歐陽慕琛眼神複雜的看着她:“……寧晚晴,你對那個男人,是不是關心過頭了?”
寧晚晴不可思議的說:“這種時候,你居然還在吃阮大哥的醋?歐陽慕琛……你怎麼能這麼小心眼?”
“我小心眼?”歐陽慕琛氣極了,反倒發不出火,或者說是不忍對她發火,深深吸了一口氣,歐陽慕琛薄脣勾起,露出一抹無奈的笑容,“算了,你愛怎麼想就怎麼想吧,這裡不安全,先上車吧。”
說罷,不由分說拉着她上了停在路邊的黑色賓利。
車裡的氣氛有點僵。寧晚晴一上車,就掙開了歐陽慕琛強拉住她的手。
歐陽慕琛愣了愣,臉色終於漸漸冷了下來。
半個小時前,他在公司,接到密報說有人請了“流星”組織的殺手對寧晚晴下手,當時什麼都顧不上,就帶着槍單槍匹馬的趕到這裡,唯恐遲一點就無法挽回。
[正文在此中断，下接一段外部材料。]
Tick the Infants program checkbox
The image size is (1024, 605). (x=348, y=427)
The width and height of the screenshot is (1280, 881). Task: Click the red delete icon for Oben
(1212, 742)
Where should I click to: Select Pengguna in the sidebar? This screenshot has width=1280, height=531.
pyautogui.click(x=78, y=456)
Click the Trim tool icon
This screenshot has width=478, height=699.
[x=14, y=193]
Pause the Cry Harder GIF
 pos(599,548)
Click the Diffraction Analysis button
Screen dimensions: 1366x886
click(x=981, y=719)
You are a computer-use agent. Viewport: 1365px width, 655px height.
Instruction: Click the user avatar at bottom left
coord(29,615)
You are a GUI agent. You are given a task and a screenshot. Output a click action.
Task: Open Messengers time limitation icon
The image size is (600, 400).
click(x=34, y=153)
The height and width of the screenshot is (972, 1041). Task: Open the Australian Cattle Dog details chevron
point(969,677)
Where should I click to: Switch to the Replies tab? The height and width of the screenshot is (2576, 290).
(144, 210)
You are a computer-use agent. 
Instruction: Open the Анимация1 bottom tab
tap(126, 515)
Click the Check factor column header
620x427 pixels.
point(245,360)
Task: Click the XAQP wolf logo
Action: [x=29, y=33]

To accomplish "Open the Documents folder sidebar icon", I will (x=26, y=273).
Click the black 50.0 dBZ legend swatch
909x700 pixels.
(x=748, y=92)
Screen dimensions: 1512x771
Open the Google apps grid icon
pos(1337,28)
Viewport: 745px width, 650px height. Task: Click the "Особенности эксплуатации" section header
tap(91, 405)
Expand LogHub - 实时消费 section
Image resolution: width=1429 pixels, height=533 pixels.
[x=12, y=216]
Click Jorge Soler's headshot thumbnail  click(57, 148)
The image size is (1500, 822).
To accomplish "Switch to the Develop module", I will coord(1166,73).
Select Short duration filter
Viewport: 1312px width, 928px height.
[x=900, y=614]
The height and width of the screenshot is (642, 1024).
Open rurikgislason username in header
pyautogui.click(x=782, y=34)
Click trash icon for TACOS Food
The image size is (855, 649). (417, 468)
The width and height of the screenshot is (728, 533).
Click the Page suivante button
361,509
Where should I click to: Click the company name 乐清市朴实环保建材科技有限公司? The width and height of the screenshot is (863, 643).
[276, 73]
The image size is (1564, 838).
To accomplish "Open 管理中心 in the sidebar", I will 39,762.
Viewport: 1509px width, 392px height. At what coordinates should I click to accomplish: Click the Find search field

他沒想到“流星”的人下手那麼快,也沒想到“流星”的攻擊那麼迅速有力,不過當他舉槍還擊的時候,還是發現,除了他之外,有另一夥人也在攻擊“流星”。
他的手下還沒來得趕到,那麼,是誰在幫寧晚晴?
又或者,那些人要保護的人不是晚晴,而是其他的什麼人?
他腦海中回想起剛纔那個年輕男子的身影。
以男人的眼光來看,那個人身上並沒有什麼出奇之處。
五官算不上出色,僅只是看着順眼的程度。身材有些瘦削,不夠強壯,看來平常要麼缺乏鍛鍊,要麼就是有宿疾在身。
上車時咳嗽的那麼厲害,應該身體好不到哪裡去吧。
這個男人,到底是什麼身份?
他真的像他外表看起來那麼普通,那麼無害嗎?
晚晴又是爲什麼那麼在意他?
這所有所有的問題,他都需要一個答案。
車子很快到達醫院。
還未停穩,寧晚晴就着急的去拉車門。
一隻大手按住了她的小手。
回過頭,她焦急的雙眼撞上歐陽慕琛深沉的目光。
“晚晴,我不喜歡看到你這樣關心另外一個男人。”他聲音平靜的說。
可是平靜的語氣中,卻彷彿蘊藏着很多的情緒。
作爲一個男人,他要怎麼去挽留自己奔向另外一個男人的妻子?
親愛的,你別走。
親愛的,我吃醋了。
親愛的,我不准你那麼在意他。
親愛的,你眼裡都是他,根本就不肯多看我一眼,作爲你老公的我,傷心了。
親愛的……
不,他是男人,這種哭着鬧着挽留對方的事情,他做不來。
這種時候,他甚至有一點羨慕女人。
如果是女人的話,對待情敵,再怎麼撒嬌耍賴,都是可以的吧?
“阮大哥他是因爲我才受傷的。”寧晚晴眼神堅定地看着他,“如果他有事,我會自責一輩子的。”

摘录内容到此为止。